- Exercise requirements
Word for word, restate each entry that appears below.

** Material shown follows **

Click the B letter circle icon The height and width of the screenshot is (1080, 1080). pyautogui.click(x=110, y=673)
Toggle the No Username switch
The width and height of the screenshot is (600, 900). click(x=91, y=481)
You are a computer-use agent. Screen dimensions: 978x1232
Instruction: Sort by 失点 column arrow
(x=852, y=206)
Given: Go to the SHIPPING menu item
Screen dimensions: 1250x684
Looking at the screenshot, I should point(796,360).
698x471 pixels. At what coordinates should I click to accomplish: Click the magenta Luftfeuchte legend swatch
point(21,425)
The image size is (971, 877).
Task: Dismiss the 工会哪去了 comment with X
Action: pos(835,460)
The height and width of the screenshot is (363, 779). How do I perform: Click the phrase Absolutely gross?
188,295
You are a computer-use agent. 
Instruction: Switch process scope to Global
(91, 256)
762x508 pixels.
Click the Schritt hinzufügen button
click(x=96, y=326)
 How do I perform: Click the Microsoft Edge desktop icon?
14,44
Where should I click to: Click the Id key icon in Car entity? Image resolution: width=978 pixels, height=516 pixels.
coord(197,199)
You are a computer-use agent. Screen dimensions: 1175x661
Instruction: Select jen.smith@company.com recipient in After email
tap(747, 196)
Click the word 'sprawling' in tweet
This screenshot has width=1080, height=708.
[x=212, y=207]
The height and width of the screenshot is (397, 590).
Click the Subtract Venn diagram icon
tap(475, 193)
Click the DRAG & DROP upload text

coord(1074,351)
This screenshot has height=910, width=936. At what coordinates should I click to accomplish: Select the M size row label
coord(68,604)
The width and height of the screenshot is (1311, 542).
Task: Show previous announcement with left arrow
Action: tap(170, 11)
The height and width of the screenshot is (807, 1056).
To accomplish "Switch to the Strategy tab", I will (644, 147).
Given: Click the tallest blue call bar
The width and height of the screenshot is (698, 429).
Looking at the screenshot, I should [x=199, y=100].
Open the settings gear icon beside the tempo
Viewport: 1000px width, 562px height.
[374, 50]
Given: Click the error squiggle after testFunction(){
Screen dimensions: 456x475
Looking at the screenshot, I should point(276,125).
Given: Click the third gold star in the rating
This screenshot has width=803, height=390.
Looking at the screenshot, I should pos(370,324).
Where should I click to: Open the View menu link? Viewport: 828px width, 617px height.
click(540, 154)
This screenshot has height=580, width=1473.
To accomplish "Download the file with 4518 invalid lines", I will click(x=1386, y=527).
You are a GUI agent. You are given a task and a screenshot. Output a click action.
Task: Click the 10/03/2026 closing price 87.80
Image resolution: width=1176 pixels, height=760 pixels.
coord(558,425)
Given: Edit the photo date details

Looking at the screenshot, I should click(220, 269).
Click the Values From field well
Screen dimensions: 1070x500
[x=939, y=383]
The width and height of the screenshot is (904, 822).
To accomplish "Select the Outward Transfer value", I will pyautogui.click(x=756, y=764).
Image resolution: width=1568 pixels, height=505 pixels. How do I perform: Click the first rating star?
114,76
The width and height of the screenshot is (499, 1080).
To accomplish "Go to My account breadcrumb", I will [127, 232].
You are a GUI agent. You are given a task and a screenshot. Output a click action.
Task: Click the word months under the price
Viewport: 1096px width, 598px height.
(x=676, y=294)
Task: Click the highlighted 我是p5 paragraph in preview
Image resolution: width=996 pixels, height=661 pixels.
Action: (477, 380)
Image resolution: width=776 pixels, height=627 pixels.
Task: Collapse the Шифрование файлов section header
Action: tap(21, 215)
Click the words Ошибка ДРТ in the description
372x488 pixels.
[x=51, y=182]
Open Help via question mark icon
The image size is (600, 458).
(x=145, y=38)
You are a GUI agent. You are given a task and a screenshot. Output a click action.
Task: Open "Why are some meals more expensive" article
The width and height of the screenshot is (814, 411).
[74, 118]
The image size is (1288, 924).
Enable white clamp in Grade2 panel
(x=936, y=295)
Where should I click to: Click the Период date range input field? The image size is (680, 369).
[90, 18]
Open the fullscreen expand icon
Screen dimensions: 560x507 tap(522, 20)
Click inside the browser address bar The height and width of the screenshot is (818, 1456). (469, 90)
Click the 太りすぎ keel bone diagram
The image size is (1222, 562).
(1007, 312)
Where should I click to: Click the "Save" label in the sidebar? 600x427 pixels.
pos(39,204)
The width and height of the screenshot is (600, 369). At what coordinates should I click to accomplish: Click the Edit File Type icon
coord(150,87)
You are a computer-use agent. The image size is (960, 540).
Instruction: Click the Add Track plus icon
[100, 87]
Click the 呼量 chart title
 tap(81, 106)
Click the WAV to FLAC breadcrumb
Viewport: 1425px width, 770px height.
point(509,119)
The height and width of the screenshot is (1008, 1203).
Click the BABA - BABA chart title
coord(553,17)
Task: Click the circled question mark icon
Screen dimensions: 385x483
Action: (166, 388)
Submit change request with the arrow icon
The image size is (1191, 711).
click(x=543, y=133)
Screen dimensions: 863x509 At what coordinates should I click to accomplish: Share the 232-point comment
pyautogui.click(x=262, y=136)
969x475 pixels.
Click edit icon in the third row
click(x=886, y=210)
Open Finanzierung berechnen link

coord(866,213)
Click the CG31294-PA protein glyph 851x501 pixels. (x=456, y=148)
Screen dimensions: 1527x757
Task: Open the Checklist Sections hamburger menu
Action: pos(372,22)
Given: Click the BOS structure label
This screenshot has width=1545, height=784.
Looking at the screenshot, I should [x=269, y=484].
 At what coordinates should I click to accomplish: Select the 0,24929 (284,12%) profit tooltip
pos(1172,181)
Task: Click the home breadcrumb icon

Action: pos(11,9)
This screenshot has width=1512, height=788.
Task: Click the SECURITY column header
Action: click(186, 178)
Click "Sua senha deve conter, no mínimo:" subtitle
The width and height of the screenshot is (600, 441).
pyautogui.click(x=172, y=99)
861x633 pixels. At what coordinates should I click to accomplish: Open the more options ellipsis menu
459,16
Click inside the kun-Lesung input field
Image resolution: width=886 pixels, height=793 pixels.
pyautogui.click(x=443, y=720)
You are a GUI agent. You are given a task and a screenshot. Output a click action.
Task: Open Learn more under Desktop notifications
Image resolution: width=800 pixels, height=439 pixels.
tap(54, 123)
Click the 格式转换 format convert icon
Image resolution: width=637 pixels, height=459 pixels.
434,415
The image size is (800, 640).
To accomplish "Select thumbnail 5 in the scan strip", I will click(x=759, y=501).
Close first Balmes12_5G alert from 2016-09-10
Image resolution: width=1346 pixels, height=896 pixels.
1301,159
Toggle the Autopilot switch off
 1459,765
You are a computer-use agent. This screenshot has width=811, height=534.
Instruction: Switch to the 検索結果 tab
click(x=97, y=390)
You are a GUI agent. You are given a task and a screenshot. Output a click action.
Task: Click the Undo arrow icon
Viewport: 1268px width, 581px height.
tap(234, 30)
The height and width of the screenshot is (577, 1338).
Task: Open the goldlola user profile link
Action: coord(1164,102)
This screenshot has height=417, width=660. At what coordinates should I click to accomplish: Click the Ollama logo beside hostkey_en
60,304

** End of Material shown **

- Solved problem
Click the B letter circle icon The height and width of the screenshot is (1080, 1080). pyautogui.click(x=110, y=673)
Toggle the No Username switch
The width and height of the screenshot is (600, 900). click(x=91, y=481)
You are a computer-use agent. Screen dimensions: 978x1232
Instruction: Sort by 失点 column arrow
(x=852, y=206)
Given: Go to the SHIPPING menu item
Screen dimensions: 1250x684
Looking at the screenshot, I should point(796,360).
698x471 pixels. At what coordinates should I click to accomplish: Click the magenta Luftfeuchte legend swatch
point(21,425)
The image size is (971, 877).
Task: Dismiss the 工会哪去了 comment with X
Action: pos(835,460)
The height and width of the screenshot is (363, 779). How do I perform: Click the phrase Absolutely gross?
188,295
You are a computer-use agent. 
Instruction: Switch process scope to Global
(91, 256)
762x508 pixels.
Click the Schritt hinzufügen button
click(x=96, y=326)
 How do I perform: Click the Microsoft Edge desktop icon?
14,44
Where should I click to: Click the Id key icon in Car entity? Image resolution: width=978 pixels, height=516 pixels.
coord(197,199)
You are a computer-use agent. Screen dimensions: 1175x661
Instruction: Select jen.smith@company.com recipient in After email
tap(747, 196)
Click the word 'sprawling' in tweet
This screenshot has width=1080, height=708.
[x=212, y=207]
The height and width of the screenshot is (397, 590).
Click the Subtract Venn diagram icon
tap(475, 193)
Click the DRAG & DROP upload text

coord(1074,351)
This screenshot has height=910, width=936. At what coordinates should I click to accomplish: Select the M size row label
coord(68,604)
The width and height of the screenshot is (1311, 542).
Task: Show previous announcement with left arrow
Action: tap(170, 11)
The height and width of the screenshot is (807, 1056).
To accomplish "Switch to the Strategy tab", I will (644, 147).
Given: Click the tallest blue call bar
The width and height of the screenshot is (698, 429).
Looking at the screenshot, I should [x=199, y=100].
Open the settings gear icon beside the tempo
Viewport: 1000px width, 562px height.
[374, 50]
Given: Click the error squiggle after testFunction(){
Screen dimensions: 456x475
Looking at the screenshot, I should point(276,125).
Given: Click the third gold star in the rating
This screenshot has width=803, height=390.
Looking at the screenshot, I should pos(370,324).
Where should I click to: Open the View menu link? Viewport: 828px width, 617px height.
click(540, 154)
This screenshot has height=580, width=1473.
To accomplish "Download the file with 4518 invalid lines", I will click(x=1386, y=527).
You are a GUI agent. You are given a task and a screenshot. Output a click action.
Task: Click the 10/03/2026 closing price 87.80
Image resolution: width=1176 pixels, height=760 pixels.
coord(558,425)
Given: Edit the photo date details

Looking at the screenshot, I should click(220, 269).
Click the Values From field well
Screen dimensions: 1070x500
[x=939, y=383]
The width and height of the screenshot is (904, 822).
To accomplish "Select the Outward Transfer value", I will pyautogui.click(x=756, y=764).
Image resolution: width=1568 pixels, height=505 pixels. How do I perform: Click the first rating star?
114,76
The width and height of the screenshot is (499, 1080).
To accomplish "Go to My account breadcrumb", I will [127, 232].
You are a GUI agent. You are given a task and a screenshot. Output a click action.
Task: Click the word months under the price
Viewport: 1096px width, 598px height.
(x=676, y=294)
Task: Click the highlighted 我是p5 paragraph in preview
Image resolution: width=996 pixels, height=661 pixels.
Action: (477, 380)
Image resolution: width=776 pixels, height=627 pixels.
Task: Collapse the Шифрование файлов section header
Action: tap(21, 215)
Click the words Ошибка ДРТ in the description
372x488 pixels.
[x=51, y=182]
Open Help via question mark icon
The image size is (600, 458).
(x=145, y=38)
You are a GUI agent. You are given a task and a screenshot. Output a click action.
Task: Open "Why are some meals more expensive" article
The width and height of the screenshot is (814, 411).
[74, 118]
The image size is (1288, 924).
Enable white clamp in Grade2 panel
(x=936, y=295)
Where should I click to: Click the Период date range input field? The image size is (680, 369).
[90, 18]
Open the fullscreen expand icon
Screen dimensions: 560x507 tap(522, 20)
Click inside the browser address bar The height and width of the screenshot is (818, 1456). (469, 90)
Click the 太りすぎ keel bone diagram
The image size is (1222, 562).
(1007, 312)
Where should I click to: Click the "Save" label in the sidebar? 600x427 pixels.
pos(39,204)
The width and height of the screenshot is (600, 369). At what coordinates should I click to accomplish: Click the Edit File Type icon
coord(150,87)
You are a computer-use agent. The image size is (960, 540).
Instruction: Click the Add Track plus icon
[100, 87]
Click the 呼量 chart title
 tap(81, 106)
Click the WAV to FLAC breadcrumb
Viewport: 1425px width, 770px height.
point(509,119)
The height and width of the screenshot is (1008, 1203).
Click the BABA - BABA chart title
coord(553,17)
Task: Click the circled question mark icon
Screen dimensions: 385x483
Action: (166, 388)
Submit change request with the arrow icon
The image size is (1191, 711).
click(x=543, y=133)
Screen dimensions: 863x509 At what coordinates should I click to accomplish: Share the 232-point comment
pyautogui.click(x=262, y=136)
969x475 pixels.
Click edit icon in the third row
click(x=886, y=210)
Open Finanzierung berechnen link

coord(866,213)
Click the CG31294-PA protein glyph 851x501 pixels. (x=456, y=148)
Screen dimensions: 1527x757
Task: Open the Checklist Sections hamburger menu
Action: pos(372,22)
Given: Click the BOS structure label
This screenshot has width=1545, height=784.
Looking at the screenshot, I should [x=269, y=484].
 At what coordinates should I click to accomplish: Select the 0,24929 (284,12%) profit tooltip
pos(1172,181)
Task: Click the home breadcrumb icon

Action: pos(11,9)
This screenshot has width=1512, height=788.
Task: Click the SECURITY column header
Action: click(186, 178)
Click "Sua senha deve conter, no mínimo:" subtitle
The width and height of the screenshot is (600, 441).
pyautogui.click(x=172, y=99)
861x633 pixels. At what coordinates should I click to accomplish: Open the more options ellipsis menu
459,16
Click inside the kun-Lesung input field
Image resolution: width=886 pixels, height=793 pixels.
pyautogui.click(x=443, y=720)
You are a GUI agent. You are given a task and a screenshot. Output a click action.
Task: Open Learn more under Desktop notifications
Image resolution: width=800 pixels, height=439 pixels.
tap(54, 123)
Click the 格式转换 format convert icon
Image resolution: width=637 pixels, height=459 pixels.
434,415
The image size is (800, 640).
To accomplish "Select thumbnail 5 in the scan strip", I will click(x=759, y=501).
Close first Balmes12_5G alert from 2016-09-10
Image resolution: width=1346 pixels, height=896 pixels.
1301,159
Toggle the Autopilot switch off
 1459,765
You are a computer-use agent. This screenshot has width=811, height=534.
Instruction: Switch to the 検索結果 tab
click(x=97, y=390)
You are a GUI agent. You are given a task and a screenshot. Output a click action.
Task: Click the Undo arrow icon
Viewport: 1268px width, 581px height.
tap(234, 30)
The height and width of the screenshot is (577, 1338).
Task: Open the goldlola user profile link
Action: coord(1164,102)
This screenshot has height=417, width=660. At what coordinates should I click to accomplish: Click the Ollama logo beside hostkey_en
60,304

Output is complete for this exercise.